Adam froze. He now had two cups of tea and only time enough to finish one. And they had to be drunk in the kitchenette; to take any sort of food or liquid back to your cubicle raised too great a risk of an irreplaceable book being damaged.

That is when Jeremy popped his head through the door and growled in his happy-puppy way, "Tea? You never make me any."

Adam had no idea how to respond except to say, “Didn't know you drank it.”

Friday, September 29, 2017

Just to show you how A65 has changed...

Here's some of the re-re-re-re-re-re-re-written opening.


When Adam Verlain left for work at 7:35 am, he expected it to be a typical day. He wore his usual suit and tie, with his Oxfords polished and his Macintosh over one arm. His russet hair had been neatened by the monthly visit to his barber. His pleasant face was well shaved and his glasses freshly washed.
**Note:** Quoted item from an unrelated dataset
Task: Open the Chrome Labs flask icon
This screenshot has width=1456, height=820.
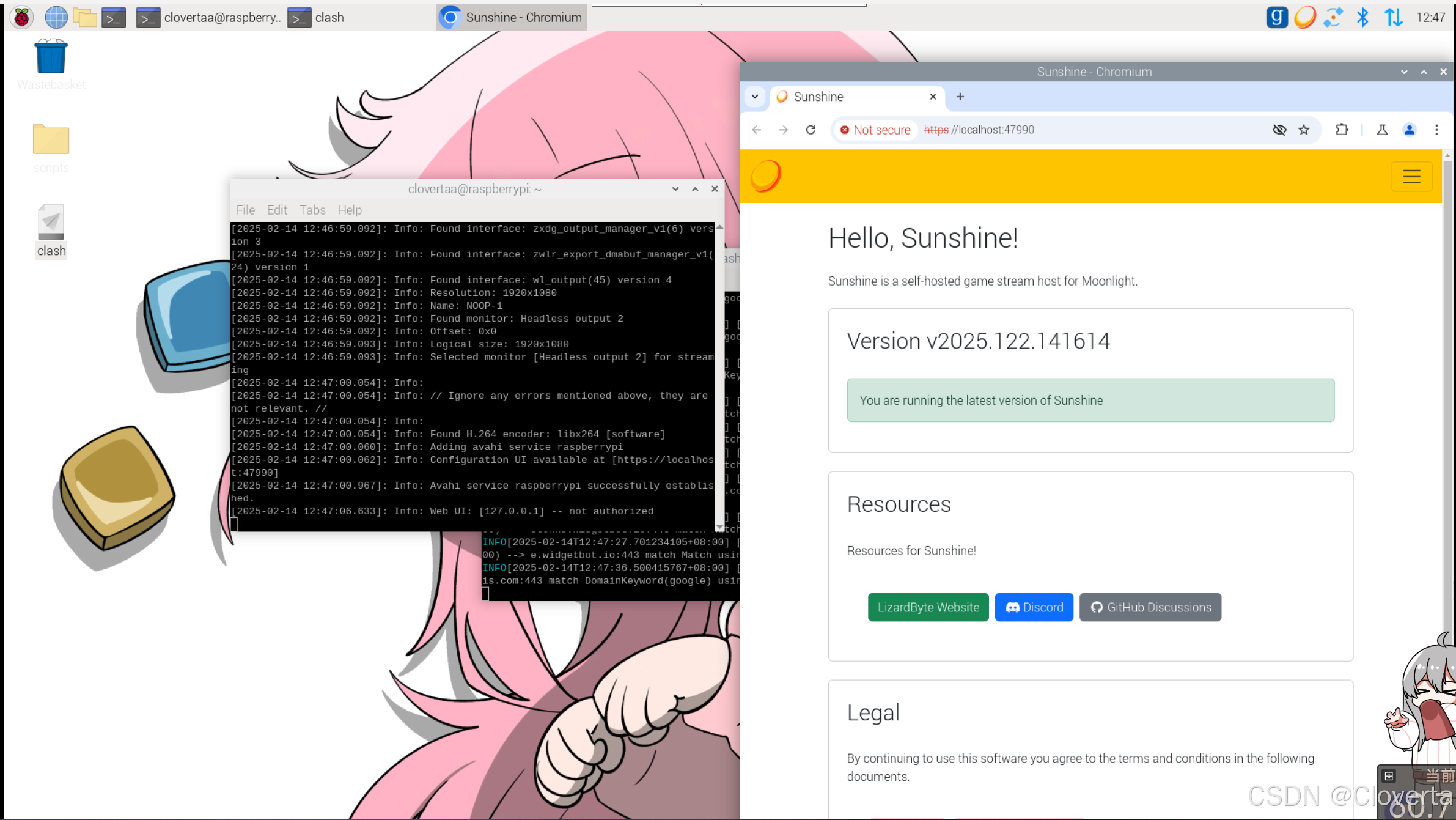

A gray rucksack slung over his right shoulder held a notebook, a sandwich, an apple, a bottle of water and a new copy of Sigrid Undset's Kristin Lavransdatter to read on the underground, and he strode down the walk with an openness that made him look more like he was fresh from university and not someone approaching the age of thirty.

He caught the 7:46 at Epping Station, changed for St. Pancras at Liverpool Street and entered his cubicle at 8:54 to start up his computer. As usual, he was the first to arrive.

Adam was an archivist of antiquarian books for Merryton College in London. This was neither the oldest nor best known university in England but it had a good reputation in the liberal arts and sciences, and while their library of rare volumes was hardly the largest, it was more than respectable. His focus was incunabula and manuscripts, in German, Latin, or Greek — though he could handle French, if need be — and he loved his job. Loved investigating when a particular book was printed or written, by whom or for whom, who had first owned it, who its binder was, who its later owners were, when and how often it sold at auction — everything one could imagine.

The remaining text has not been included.